Io, mai niente con nessuno avevo fatto

Una storia d’amore, coraggio e morte quella di Giovanni (Joele Anastasi che della pièce è anche autore), ragazzo sensibile, semplice e sincero, che vive con naturalezza la propria omosessualità, in un ambiente violento e crudo, opprimente e omofobo, in cui il diverso non viene accettato. Accanto a lui si muovono la cugina Rosaria (Federica Carruba Toscano), risoluta e intraprendente, che lo protegge incondizionatamente e che rappresenta tutto per lui, cresciuto senza una figura maschile a cui fare riferimento, e Giuseppe, insegnante di danza di cui Giovanni si innamora. Un sapiente gioco di coni di luce scandisce i monologhi dei tre attori, in stretto siciliano, peraltro comprensibilissimo, illuminando le loro esistenze che emergono con coraggio dal buio in cui la quotidianità di una periferia di Palermo anni ’80, provinciale e bigotta, li ha confinati.

La rappresentazione è un flusso narrativo che accavalla ricordi, narrazioni, tempo, e intesse una trama che lega le tre figure indissolubilmente fra loro, nonostante sulla scena non si tocchino mai. Il linguaggio è ruvido, esplicito, in grado di fare emergere  la natura più nascosta di ogni personaggio. La scenografia  di grande efficacia, appositamente ridotta all’osso, focalizza abilmente l’attenzione sul gesto, la mimica e le parole ed evidenzia l’innocenza e il candore di Giovanni, vestito con un metaforico abito bianco, e  l’ambiguità di Giuseppe, che indossa pantaloni marroni, simbolo di sporcizia e colpevolezza. Sono antitetici, i due: Giovanni è generoso, bisognoso d’amore, spontaneo in quello che appare il suo unico legame (neanche la notizia della terribile malattia che gli viene trasmessa e che lo porterà alla morte gli farà perdere la speranza). Giuseppe (un bravissimo Enrico Sortino) è invece infido, timoroso che il suo rapporto venga scoperto e cancelli lo stereotipo di maschio siculo virile e donnaiolo che si è cucito addosso. Nasconde un terribile segreto e si è rifatto una vita in città che non vuole venga in nessun modo messa in discussione: da qui il suo cinismo.

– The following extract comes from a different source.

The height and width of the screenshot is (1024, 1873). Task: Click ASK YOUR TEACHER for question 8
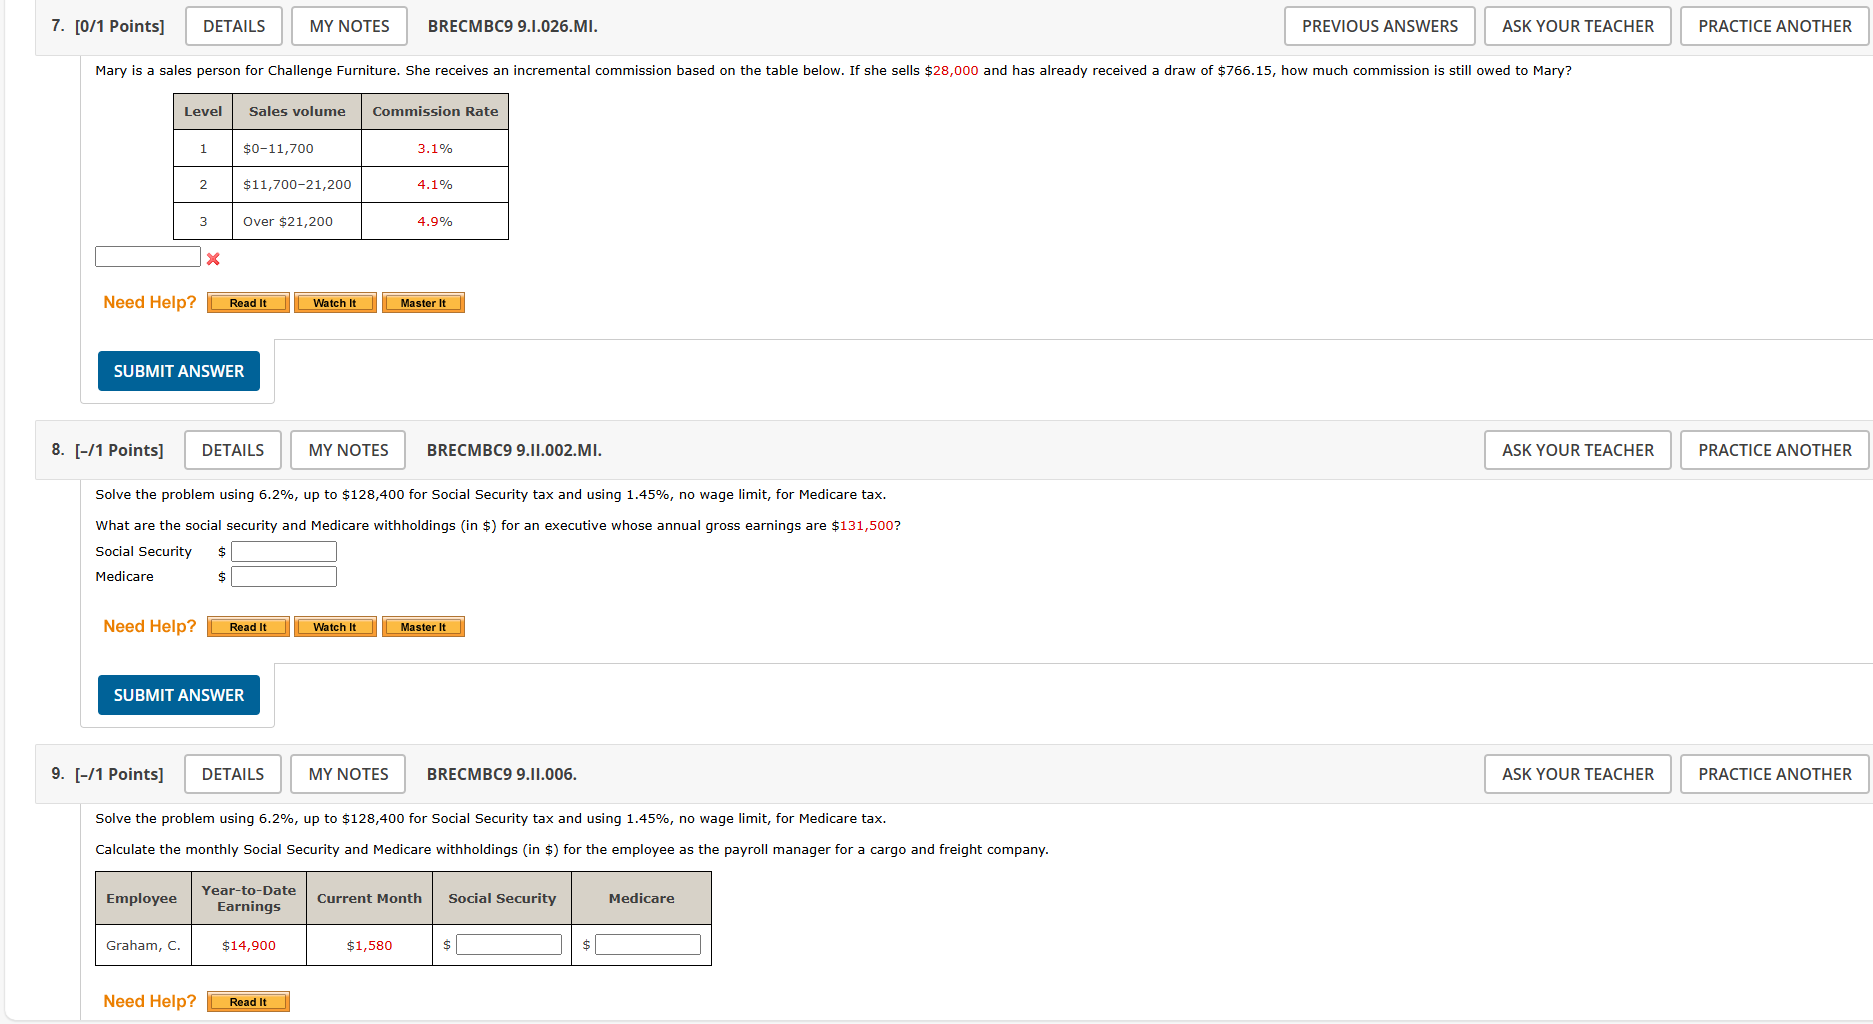[1577, 450]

Lo spettacolo può considerarsi un affresco epico, una sorta di tragedia greca in cui si intrecciano amore e morte, che attraversa la vita dei tre personaggi. L’interpretazione dei tre attori è emozionante e travolgente, ognuno di essi appare capace di narrare la sua storia di degrado con forza  e commozione riuscendo  ad entusiasmare il pubblico. Imperdibile.